O presidente Jair Bolsonaro (sem partido) afirmou que o auxílio emergencial será rediscutido, em reunião com prefeitos e com o ministro da Educação, Milton Ribeiro, na sede da pasta, nesta quarta-feira (10).
“Eu sempre disse que tínhamos dois problemas: o vírus e o desemprego. A arrecadação esteve praticamente equivalente no município, tendo em vista o auxílio emergencial, que volta a ser rediscutido. E é o que eu falo: não é dinheiro que eu tenho no cofre, é endividamento. Isso é terrível também. A economia tem que pegar. Temos que voltar a trabalhar.”
A equipe econômica discute a prorrogação do benefício em 2021. Uma das propostas é para que o pagamento seja feito em três parcelas de R$ 200. Os únicos beneficiados serão os trabalhadores informais que não recebem o Bolsa Família.

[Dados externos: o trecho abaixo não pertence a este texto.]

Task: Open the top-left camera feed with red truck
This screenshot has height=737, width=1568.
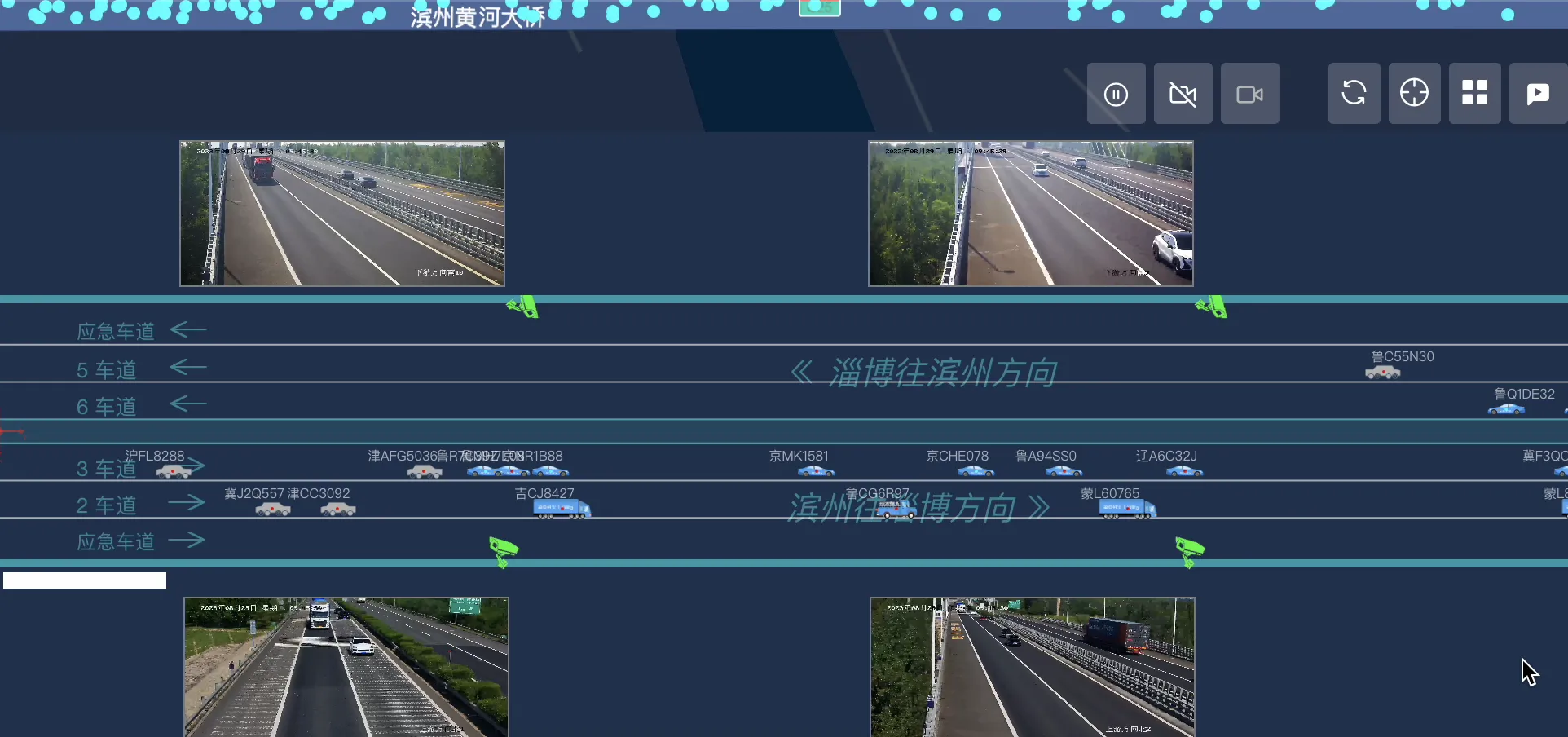Action: [342, 214]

De acordo com o presidente, ele foi “deixado de lado” em grande parte de suas atribuições durante a crise sanitária causada pela covid-19. “Cada um tem o seu pensamento sobre como deve ser tratada a pandemia. E a decisão das medidas na ponta da linha é dos governadores e prefeitos. O presidente foi deixado de lado em grande parte das suas atribuições, a não ser mandar recursos e meios, o que nós fizemos. Se for preciso, nesse ano, a gente vai continuar com esse atendimento a vocês”, disse;
Bolsonaro frisou ainda sobre as novas mutações do coronavírus que estão surgindo. “Vamos ter que conviver com esse vírus, não adianta falar que passando o tempo vai resolver. Estão vendo que não vai. Novas cepas estão aparecendo. Agora, o efeito colateral do tratamento inadequado mata mais gente do que o vírus em si.”